Uns bleibt wie erhofft der ultimative Whodunit, am Anfang ein Mord und danach nur noch die Suche nach Täter und Motiv, komplett mit eingeschränktem Setting (entgleister Zug in Schneewehe) und Personenkreis, wobei schon spürbar wird, dass Lumet sich noch mal zwanzig Minuten mehr genommen hat, um die Befragungen, Hercule Poirots Ringen gegen die unentwegten Lügen der Mitreisenden, noch ausführlicher und intensiver zu gestalten. Branagh bleibt seinem Temperament treu, er drückt ständig aufs Tempo, und so gesehen ist dieser Film dann doch ein wenig „zeitgemäßer“ als der ältere, der aus heutiger Sicht vermutlich noch betulicher wirkt. Doch geht er im Großen und Ganzen sorgsam und respektvoll mit der Vorlage um, leistet sich keinerlei Entgleisungen oder unangemessene Modernisierungen, und da ich nun wirklich nicht behaupten würde, dass die Romane Agatha Christies bislang durch die Bank sonderlich inspiriert oder gar adäquat verfilmt wurden, kann man in diesem Fall wohl von einer gelungenen Version sprechen, die sicherlich zu den besseren ihrer Art gehört.

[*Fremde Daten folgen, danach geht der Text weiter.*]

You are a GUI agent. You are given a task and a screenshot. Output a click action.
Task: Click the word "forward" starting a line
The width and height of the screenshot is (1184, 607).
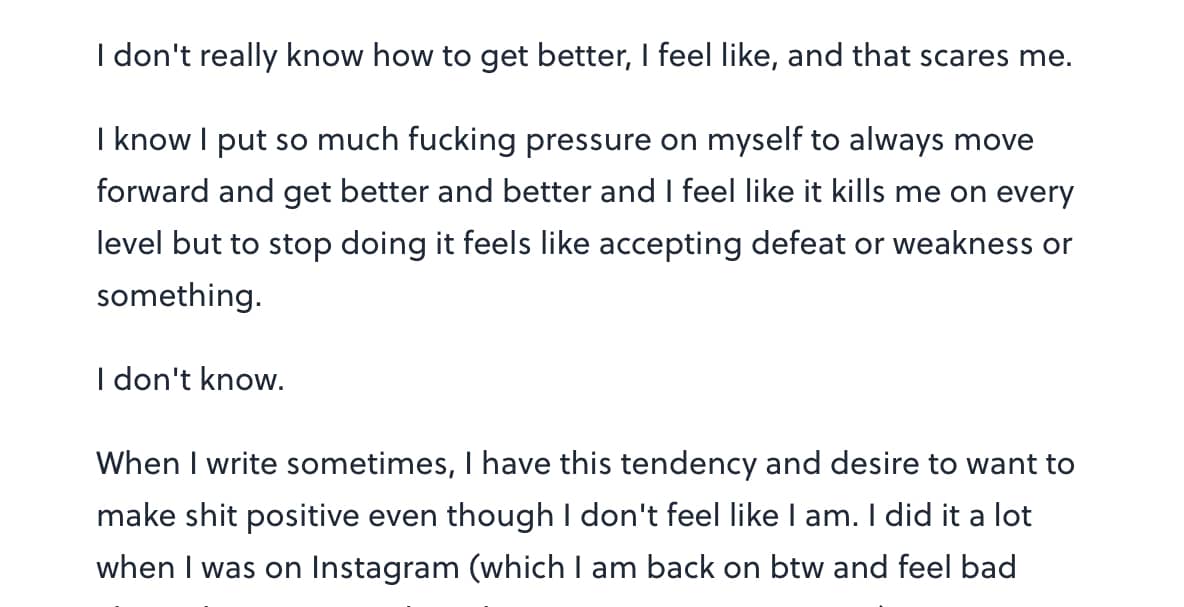[x=152, y=193]
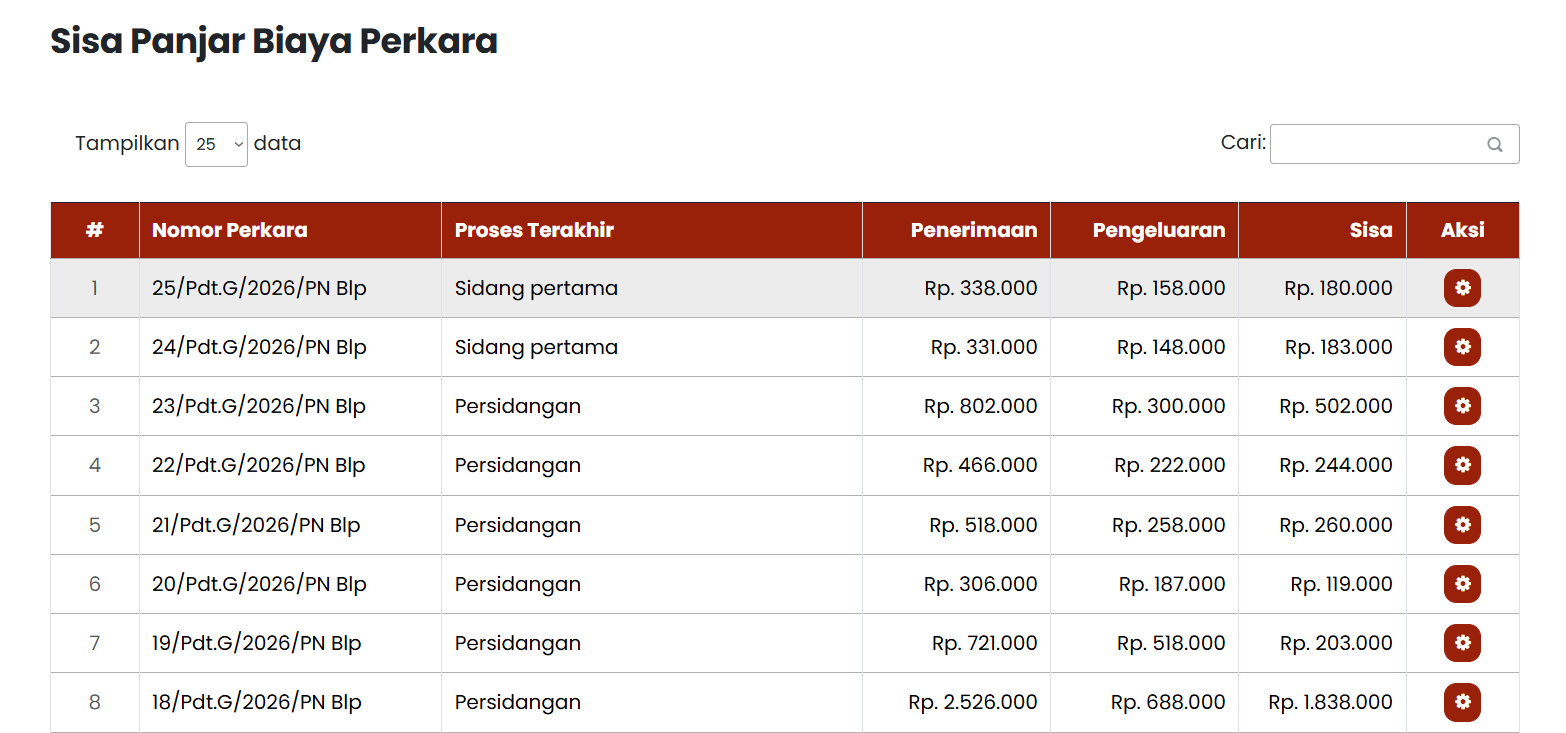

Bleibt natürlich der Direktvergleich der Schauspieler. Zuerst mal Poirot – Branagh macht seine Sache gut, finde ich, und lässt vor allem den Shakespearestar in der Kiste, was ich ganz angenehm fand. Dass er trotzdem nicht der Poirot ist, den ich mir vorstelle und den uns vor allem Agatha Christie selbst vorstellt, steht außer Frage, aber das gilt in gleicher Weise für Finney oder Ustinov. Das übrige Ensemble ist zum Teil sehr prominent und gut, doch war Lumets Film meiner Absicht nach deutlich besser besetzt, was die Breite angeht. Klar, Leute wie Dench, Cruz, Pfeiffer, Jacobi oder Depp sind attraktiv und machen ihre Sache entsprechend routiniert, doch wenn ich mir der Besetzungsliste des 74er Modells so anschaue, fällt auf, dass auch die Nebenrollen mit Stars gespickt sind und daher schon ein ganz anderes Gewicht haben als hier. Ich meine, Leute wie Redgrave, Bisset, York, Cassell, Gielgud oder Perkins – das ist doch eine etwas andere Güteklasse als die zweite Reihe hier. Und die erste Reihe mit Bergman, Connery, Bacall oder Widmark muss sich hinter dieser Neufassung sowieso nicht verstecken. Was diesen Teil angeht, ist Lumets Film schon im Vorteil, auf allen anderen Gebieten steht der Branaghs Neufassung ihrem Vorgänger sicherlich in nichts nach. Und so hab ich ihn dann, meinen Samstagnachmittagsfilm mit Regen und Blätterrieseln draußen und einem vollen und leicht überheizten Kinosaal drinnen, und einer besseren Hälfte, die eben dieser Wärme zwischendrin glatt zum Opfer fiel. Gehört ja auch zum Samstagnachmittag…(11.11.)